O engajamento também foi incentivado no YouTube Humor Multishow com o compartilhamento de vídeos de cenas das séries e a criação de um webdoc intitulado “Se você é jovem ainda”, que explorava a relação entre as novas gerações com o seriado dos anos 70. No Twitter, durante quase todo o dia da estreia a tag #ChavesNoMultishow ficou entre os assuntos mais comentados. Às 23h, a conversação na rede alcançou o ranking mundial.

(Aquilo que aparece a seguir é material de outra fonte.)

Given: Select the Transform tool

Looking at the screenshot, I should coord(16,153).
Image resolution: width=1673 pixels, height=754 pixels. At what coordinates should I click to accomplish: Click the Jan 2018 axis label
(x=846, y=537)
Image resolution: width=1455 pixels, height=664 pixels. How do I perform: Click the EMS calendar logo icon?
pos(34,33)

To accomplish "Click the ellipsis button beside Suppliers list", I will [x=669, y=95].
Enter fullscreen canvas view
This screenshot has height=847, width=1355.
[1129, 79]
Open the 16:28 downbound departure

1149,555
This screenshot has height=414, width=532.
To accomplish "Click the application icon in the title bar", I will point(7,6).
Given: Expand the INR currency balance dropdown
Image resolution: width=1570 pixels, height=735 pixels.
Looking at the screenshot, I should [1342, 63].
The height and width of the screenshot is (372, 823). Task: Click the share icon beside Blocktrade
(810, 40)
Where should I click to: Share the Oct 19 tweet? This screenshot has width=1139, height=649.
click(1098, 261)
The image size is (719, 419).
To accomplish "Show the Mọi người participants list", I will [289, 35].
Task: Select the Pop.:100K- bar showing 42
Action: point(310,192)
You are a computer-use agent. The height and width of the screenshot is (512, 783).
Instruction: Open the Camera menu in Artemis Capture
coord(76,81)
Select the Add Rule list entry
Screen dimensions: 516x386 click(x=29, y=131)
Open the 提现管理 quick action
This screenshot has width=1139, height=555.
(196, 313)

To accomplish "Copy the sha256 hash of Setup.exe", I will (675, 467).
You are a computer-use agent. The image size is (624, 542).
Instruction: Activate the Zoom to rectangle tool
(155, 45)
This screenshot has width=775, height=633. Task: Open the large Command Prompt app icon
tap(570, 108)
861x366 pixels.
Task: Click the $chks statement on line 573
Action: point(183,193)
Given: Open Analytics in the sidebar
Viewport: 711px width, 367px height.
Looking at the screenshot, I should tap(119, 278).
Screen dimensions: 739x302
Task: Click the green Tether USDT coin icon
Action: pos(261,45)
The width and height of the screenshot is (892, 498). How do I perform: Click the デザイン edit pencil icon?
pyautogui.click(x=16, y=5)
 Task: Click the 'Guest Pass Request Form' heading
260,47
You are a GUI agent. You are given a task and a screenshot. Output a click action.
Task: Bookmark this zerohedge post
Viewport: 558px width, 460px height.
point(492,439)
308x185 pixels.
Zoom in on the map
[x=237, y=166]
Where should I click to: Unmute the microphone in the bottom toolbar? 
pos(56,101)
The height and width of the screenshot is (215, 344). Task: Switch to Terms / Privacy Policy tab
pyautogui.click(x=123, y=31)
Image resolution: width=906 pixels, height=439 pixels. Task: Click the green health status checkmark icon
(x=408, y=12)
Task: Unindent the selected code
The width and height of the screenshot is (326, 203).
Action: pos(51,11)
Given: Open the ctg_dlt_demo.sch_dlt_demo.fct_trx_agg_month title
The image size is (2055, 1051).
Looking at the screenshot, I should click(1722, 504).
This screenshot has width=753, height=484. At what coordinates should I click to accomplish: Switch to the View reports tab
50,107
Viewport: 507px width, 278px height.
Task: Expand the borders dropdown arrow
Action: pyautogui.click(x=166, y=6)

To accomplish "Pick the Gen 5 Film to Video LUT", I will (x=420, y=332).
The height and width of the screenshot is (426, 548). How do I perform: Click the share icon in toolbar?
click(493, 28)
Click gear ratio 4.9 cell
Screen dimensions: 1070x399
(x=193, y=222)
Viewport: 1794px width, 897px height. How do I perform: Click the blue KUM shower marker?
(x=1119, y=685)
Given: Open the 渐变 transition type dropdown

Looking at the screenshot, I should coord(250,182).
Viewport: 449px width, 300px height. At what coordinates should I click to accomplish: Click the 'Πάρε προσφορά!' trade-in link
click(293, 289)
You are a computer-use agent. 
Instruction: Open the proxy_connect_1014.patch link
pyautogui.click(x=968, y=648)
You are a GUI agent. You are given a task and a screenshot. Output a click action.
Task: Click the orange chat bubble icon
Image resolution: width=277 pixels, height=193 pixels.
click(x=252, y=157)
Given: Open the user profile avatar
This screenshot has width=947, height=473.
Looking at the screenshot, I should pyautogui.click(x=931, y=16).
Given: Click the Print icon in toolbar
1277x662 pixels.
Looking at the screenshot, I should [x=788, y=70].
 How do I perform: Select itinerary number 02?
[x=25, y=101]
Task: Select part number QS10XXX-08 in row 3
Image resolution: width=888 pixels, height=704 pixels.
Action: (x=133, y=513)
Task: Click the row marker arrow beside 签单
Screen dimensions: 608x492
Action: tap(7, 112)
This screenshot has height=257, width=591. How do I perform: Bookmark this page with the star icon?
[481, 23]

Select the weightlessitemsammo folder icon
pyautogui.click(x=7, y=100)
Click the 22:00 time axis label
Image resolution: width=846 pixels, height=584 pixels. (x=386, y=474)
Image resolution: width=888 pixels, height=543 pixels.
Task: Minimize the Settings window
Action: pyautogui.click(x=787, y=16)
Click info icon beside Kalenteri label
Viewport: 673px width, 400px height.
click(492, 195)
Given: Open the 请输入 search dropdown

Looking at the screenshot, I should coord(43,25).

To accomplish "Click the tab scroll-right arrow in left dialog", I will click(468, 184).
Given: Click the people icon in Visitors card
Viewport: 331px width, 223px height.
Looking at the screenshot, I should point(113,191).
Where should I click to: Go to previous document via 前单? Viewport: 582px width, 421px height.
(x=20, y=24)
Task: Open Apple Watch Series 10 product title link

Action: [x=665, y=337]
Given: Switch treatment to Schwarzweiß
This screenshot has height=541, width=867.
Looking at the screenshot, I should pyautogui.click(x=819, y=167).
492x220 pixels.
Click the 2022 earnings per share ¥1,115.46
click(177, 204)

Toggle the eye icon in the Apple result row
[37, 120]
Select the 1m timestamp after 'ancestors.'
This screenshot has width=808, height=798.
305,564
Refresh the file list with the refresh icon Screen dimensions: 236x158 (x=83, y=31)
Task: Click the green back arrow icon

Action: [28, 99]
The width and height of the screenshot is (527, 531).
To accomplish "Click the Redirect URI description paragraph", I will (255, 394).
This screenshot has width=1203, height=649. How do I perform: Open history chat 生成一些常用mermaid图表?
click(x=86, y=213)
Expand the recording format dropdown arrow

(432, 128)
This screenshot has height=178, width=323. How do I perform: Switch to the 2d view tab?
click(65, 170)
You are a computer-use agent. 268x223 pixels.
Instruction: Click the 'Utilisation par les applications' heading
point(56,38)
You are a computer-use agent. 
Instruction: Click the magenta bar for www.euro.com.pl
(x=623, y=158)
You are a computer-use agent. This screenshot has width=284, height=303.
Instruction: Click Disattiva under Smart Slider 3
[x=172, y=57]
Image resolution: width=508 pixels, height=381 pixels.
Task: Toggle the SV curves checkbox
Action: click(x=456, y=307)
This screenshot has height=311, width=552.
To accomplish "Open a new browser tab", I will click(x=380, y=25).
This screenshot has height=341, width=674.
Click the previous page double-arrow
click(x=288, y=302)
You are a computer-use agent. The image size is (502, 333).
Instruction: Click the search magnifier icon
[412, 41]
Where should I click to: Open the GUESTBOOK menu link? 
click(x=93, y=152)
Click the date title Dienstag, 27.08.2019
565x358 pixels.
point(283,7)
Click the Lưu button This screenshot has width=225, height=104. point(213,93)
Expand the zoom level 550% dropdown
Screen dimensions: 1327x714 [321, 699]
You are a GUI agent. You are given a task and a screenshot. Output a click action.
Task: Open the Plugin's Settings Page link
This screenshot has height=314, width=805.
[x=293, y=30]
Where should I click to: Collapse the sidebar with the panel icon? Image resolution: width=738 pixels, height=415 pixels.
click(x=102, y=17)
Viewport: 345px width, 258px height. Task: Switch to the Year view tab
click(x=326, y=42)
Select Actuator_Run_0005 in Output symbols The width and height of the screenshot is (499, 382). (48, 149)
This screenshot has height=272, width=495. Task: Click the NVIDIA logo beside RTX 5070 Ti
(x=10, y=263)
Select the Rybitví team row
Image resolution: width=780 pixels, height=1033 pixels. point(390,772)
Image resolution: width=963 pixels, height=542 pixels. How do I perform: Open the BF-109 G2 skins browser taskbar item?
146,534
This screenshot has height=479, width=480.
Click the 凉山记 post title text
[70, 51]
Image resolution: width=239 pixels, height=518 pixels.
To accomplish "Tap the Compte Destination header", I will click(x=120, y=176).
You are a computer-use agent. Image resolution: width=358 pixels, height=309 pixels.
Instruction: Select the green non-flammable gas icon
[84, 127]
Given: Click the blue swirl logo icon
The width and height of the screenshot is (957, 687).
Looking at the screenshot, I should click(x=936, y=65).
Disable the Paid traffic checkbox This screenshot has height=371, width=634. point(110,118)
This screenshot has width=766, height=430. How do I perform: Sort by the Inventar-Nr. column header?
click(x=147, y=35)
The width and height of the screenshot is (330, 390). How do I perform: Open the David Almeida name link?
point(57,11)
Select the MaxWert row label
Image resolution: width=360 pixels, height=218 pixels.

O fandom CH foi muito beneficiado por toda a estratégia de exibição e engajamento propostas pela Globosat. Todas as ações foram acompanhadas de perto pela representação dos fãs e abraçadas não somente pela comunidade chavesmaníaca, mas por todos que admiram e respeitam o legado de Chespirito à comédia mundial. Para a emissora, a exibição de Chaves e Chapolin em seu horário nobre, representaram um aumento de 71% de audiência em relação à média da faixa das 23h. No Multishow Play, o episódio “Balões” (Chaves) foi o mais assistido de uma série na semana de estreia na plataforma.

Desta forma, o sucesso de engajamento nas mídias digitais e a resposta em audiência reforçam que a estratégia de lançamento com envolvimento e participação ativa dos fãs foi um diferencial frente ao tratamento que a série e seus fãs recebiam nos últimos anos.

Referências:

BENNETT, L. Tracing Textual Poachers: reflections on the development of fan studies and digital fandom. In Journal of Fandom Studies, v. 2, n.1, p.5-20, 2014. Disponível em: <https://bit.ly/2Gywpfh>. Acesso em: 30 mai. 2018

JENKINS, H. Invasores do Texto - Fãs e cultura participativa. Rio de Janeiro: Marsupial Editora, 2015.

KASCHNER, P. Chaves de um sucesso. Rio de Janeiro: Editora Senac, 2006.

SACCHITIELLO, B. A astúcia da Globosat. In Meio e Mensagem, online. Disponível em: <http://bit.ly/2xvPCdy>. Acesso em: 30 mai. 2018

SILVA, A. A fantástica história de Silvio Santos. Rio de Janeiro: Seoman, 2000.